• [EXERCISE DIRECTIONS] Rewrite the data below with every "Image resolution" changed to "Screen size" and everything else left as it is. Leave the pictures out of your version.

(Stored records)
Begin
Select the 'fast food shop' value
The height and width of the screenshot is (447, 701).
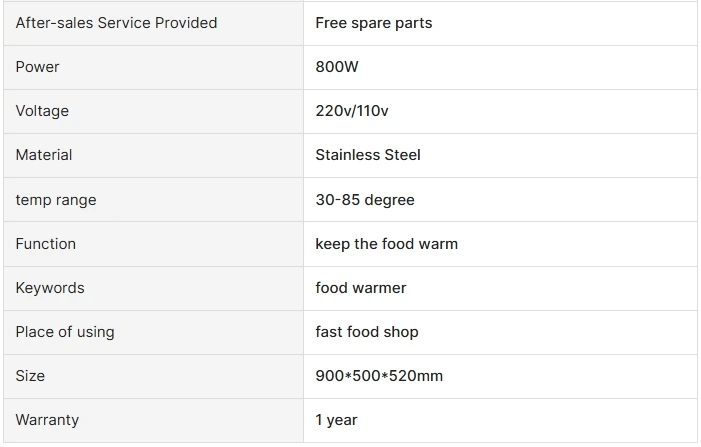click(366, 332)
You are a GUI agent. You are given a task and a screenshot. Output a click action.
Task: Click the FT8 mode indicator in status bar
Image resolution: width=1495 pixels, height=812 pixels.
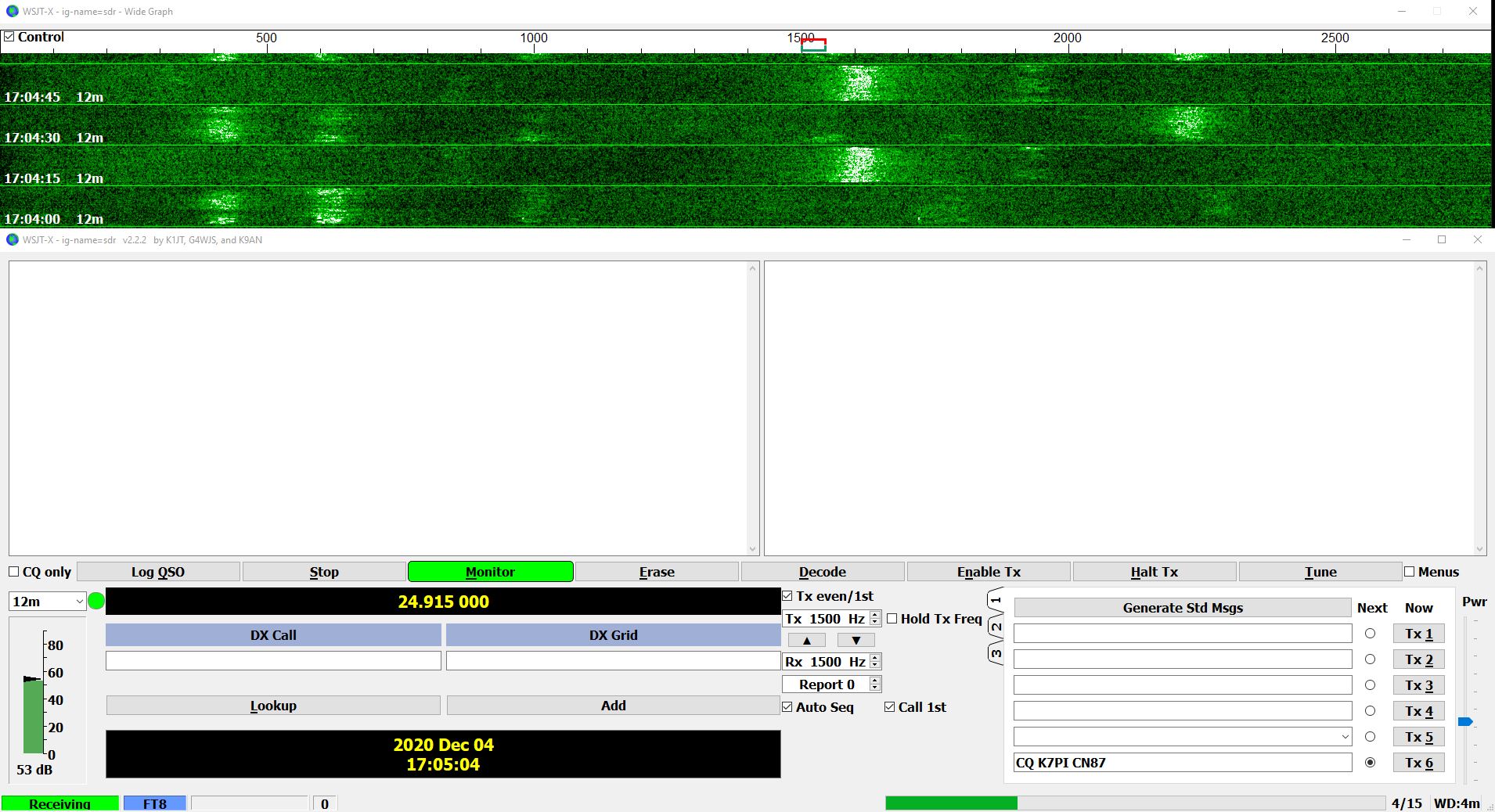click(x=155, y=803)
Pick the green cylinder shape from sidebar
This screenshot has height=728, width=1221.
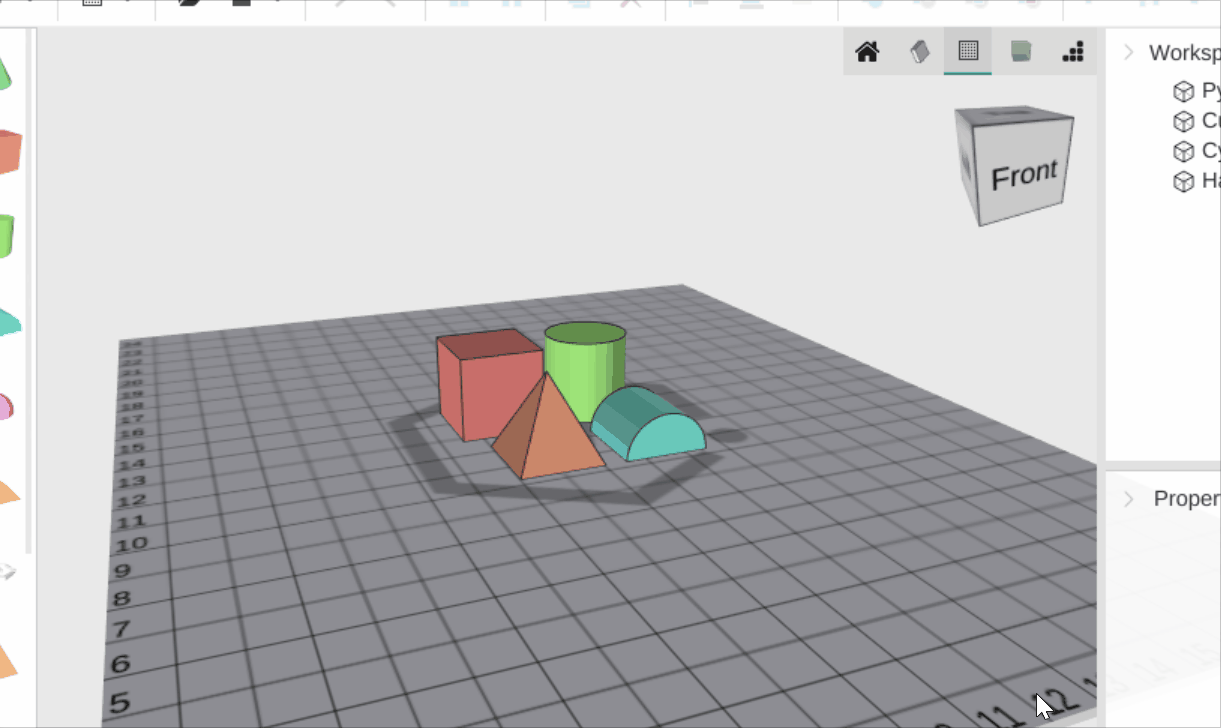(7, 235)
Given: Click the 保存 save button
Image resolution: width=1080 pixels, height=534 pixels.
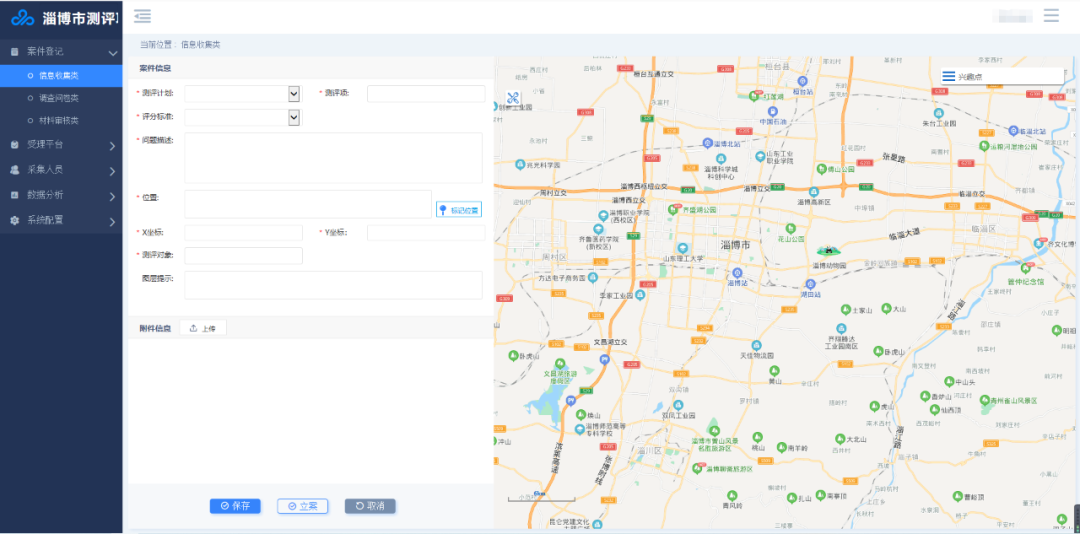Looking at the screenshot, I should (x=235, y=506).

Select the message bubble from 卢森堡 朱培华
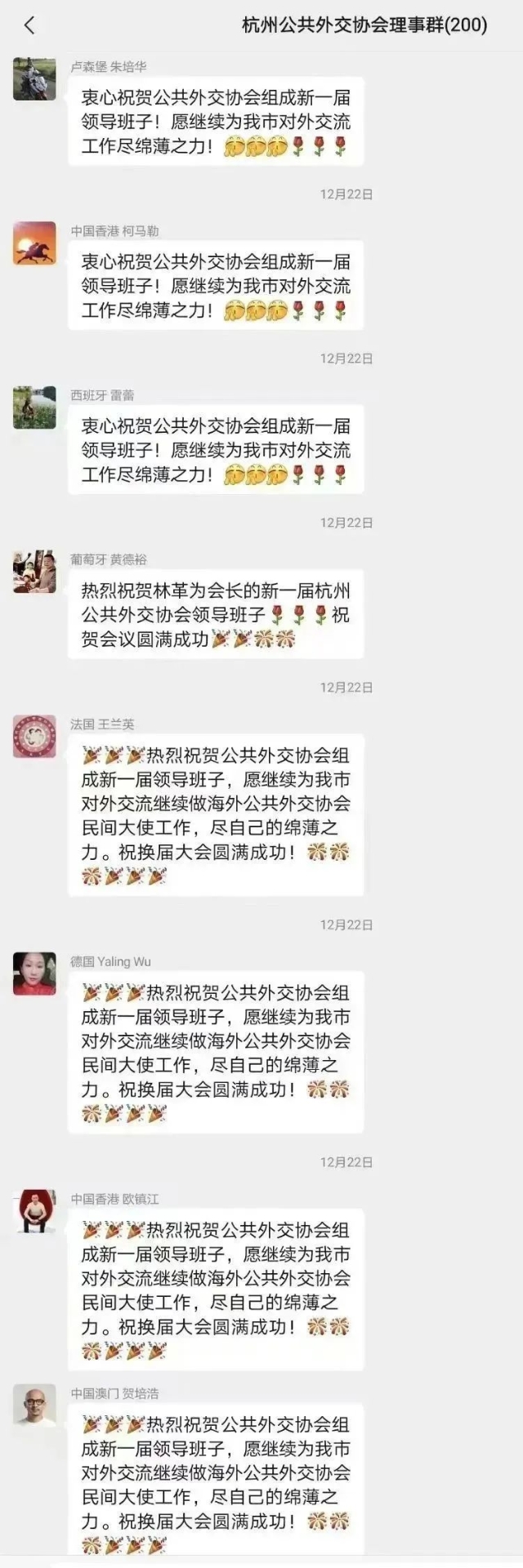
End
• [EXERCISE SOLUTION]
Select the 'fast food shop' value
The height and width of the screenshot is (447, 701).
click(366, 332)
You are a GUI agent. You are given a task and a screenshot. Output a click action.
Task: Click the FT8 mode indicator in status bar
Screen size: width=1495 pixels, height=812 pixels.
click(x=155, y=803)
Pick the green cylinder shape from sidebar
This screenshot has height=728, width=1221.
(7, 235)
Given: Click the 保存 save button
Screen size: width=1080 pixels, height=534 pixels.
Looking at the screenshot, I should (x=235, y=506).

Select the message bubble from 卢森堡 朱培华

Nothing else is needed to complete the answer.